ИСХОДНЫЙ ФРАГМЕНТ:
|---|
Кем является автор по отношению к описываемому и переживаемому пространству? Перефразируя в начале «Волчьего блокнота» знаменитую строфу Тютчева (ее последняя строка звучит у Вилька так: «Россию нужно пережить»), он противопоставляет разум не вере, а переживанию. Хотя Вильк все же остается для местных жителей «скорее чужим, чем своим», поскольку «ведет несколько иной образ жизни, не всегда им понятный» (т. е. в первую очередь — пишет), для него «как и для большинства обитателей российской глубинки, особенно на Севере, самое главное — перезимовать, а следовательно, такие моменты, как свет, тепло, вода».
Вильк, давно преодолевший рубеж, о котором говорил Юзеф Чапский (можно писать только о стране, в которой прожил меньше шести недель или больше десяти лет), имеет некоторые основания назвать себя «русским писателем, пишущим по-польски». Избранная Вильком позиция позволяет преодолеть многие стереотипы стороннего взгляда на Россию, не погрязнув при этом в не менее многочисленных представлениях русских о самих себе (неслучайно он заметил, что «с другой стороны, десять лет — это такой ломоть времени, что порой появляется искушение вообще перестать говорить о России»).
Какой язык адекватен подобной дистанции? Выбор — а точнее выработка — его связан с очень болезненной для Вилька проблемой неполной переводимости с русского на польских многих слов и понятий: «Целых два года пришлось прожить в России, прежде чем до меня дошло, что иностранец не может понять эту страну, думая о ней и рассуждая на своем языке»; «Болтая с соотечественниками о России (по-польски!), мы говорим о разном». На многочисленных примерах Вильк объясняет, насколько неточны бывают предлагаемые русско-польским словарем «аналоги»: «Текст, конечно, становится более понятным, но говорит не о той реальности, о которой я собирался рассказать». Некоторые явления российской действительности вне ее просто не существуют, а потому бессмысленно искать их эквивалент в польском языке.
|---|
Строки из набора данных
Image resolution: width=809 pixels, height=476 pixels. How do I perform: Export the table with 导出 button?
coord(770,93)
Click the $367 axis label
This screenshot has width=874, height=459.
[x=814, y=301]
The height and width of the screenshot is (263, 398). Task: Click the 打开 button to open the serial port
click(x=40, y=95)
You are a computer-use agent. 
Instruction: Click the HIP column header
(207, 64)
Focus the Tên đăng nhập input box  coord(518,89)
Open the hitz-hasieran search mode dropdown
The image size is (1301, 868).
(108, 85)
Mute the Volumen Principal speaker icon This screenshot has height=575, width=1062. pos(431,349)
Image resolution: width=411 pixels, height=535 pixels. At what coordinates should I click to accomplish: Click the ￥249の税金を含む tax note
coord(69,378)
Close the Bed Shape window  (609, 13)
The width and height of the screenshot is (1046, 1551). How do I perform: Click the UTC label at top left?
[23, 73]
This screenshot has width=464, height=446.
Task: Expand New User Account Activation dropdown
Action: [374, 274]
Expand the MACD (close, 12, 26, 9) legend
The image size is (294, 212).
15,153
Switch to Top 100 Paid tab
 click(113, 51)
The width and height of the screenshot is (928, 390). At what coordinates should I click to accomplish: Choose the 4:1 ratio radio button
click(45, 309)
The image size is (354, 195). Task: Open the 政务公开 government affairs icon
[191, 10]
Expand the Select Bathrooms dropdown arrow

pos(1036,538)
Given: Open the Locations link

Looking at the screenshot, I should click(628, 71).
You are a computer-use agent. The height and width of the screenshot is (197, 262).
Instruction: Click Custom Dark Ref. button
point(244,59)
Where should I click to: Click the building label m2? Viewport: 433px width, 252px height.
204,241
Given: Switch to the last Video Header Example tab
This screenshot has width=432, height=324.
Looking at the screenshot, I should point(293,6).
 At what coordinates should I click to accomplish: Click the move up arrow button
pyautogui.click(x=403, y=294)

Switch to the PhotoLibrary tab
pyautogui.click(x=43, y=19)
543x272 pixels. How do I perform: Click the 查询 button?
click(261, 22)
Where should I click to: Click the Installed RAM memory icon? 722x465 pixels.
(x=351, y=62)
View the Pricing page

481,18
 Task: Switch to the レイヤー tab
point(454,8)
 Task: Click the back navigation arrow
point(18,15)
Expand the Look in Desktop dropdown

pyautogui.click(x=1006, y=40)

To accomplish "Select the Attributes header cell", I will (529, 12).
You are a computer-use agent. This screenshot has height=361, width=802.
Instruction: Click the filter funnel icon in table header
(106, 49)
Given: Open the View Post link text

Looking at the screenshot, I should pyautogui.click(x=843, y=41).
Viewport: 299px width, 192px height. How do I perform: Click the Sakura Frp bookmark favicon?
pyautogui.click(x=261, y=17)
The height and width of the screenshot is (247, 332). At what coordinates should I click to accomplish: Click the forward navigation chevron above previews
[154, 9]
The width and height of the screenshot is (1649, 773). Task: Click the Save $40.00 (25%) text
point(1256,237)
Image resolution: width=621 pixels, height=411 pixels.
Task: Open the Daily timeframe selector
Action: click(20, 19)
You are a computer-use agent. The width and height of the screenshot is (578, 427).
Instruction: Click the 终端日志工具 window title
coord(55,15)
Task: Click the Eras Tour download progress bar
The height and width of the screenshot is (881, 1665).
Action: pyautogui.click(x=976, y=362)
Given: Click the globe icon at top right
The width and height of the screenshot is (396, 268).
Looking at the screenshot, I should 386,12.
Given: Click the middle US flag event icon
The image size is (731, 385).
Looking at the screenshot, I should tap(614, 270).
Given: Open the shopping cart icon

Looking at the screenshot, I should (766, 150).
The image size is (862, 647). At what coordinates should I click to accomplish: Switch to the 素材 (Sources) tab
|---|
ОПИСАНИЕ ЗАДАЧИ: Напишите продолжение исходного фрагмента о Вильке и его языке для рассказа о России, начиная сразу после последнего предложения.

РЕЗУЛЬТАТ ВЫПОЛНЕНИЯ:
Проза Вилька — поразительный пример того, как один язык может быть максимально открыт другому. «Оставляя некоторые вещи (понятия) в их русской версии, я словно окна открываю в тексте — окна в другую <…> реальность», — пишет автор «Волока». «Глоссарий» в «Волчьем блокноте», как и обширные сноски в последующих книгах — не просто справочный аппарат: эти пояснения органически прорастают в текст. И, конечно, неслучайны в «Волоке» размышления о жанре «дневника с глоссами, подобного Словарю-дневнику Джемса», где «слова отбрасывают тень реальности». Введенные в ткань повествования русские слова (не случайна и ошибка, с которой вышло интервью с Вильком в местной газете: «польский писатель, пишущий по-русски») и польские архаизмы — словно дыхание, ритмизующее прозу Вилька, местами стремящуюся к тому, что можно назвать стихотворением в прозе.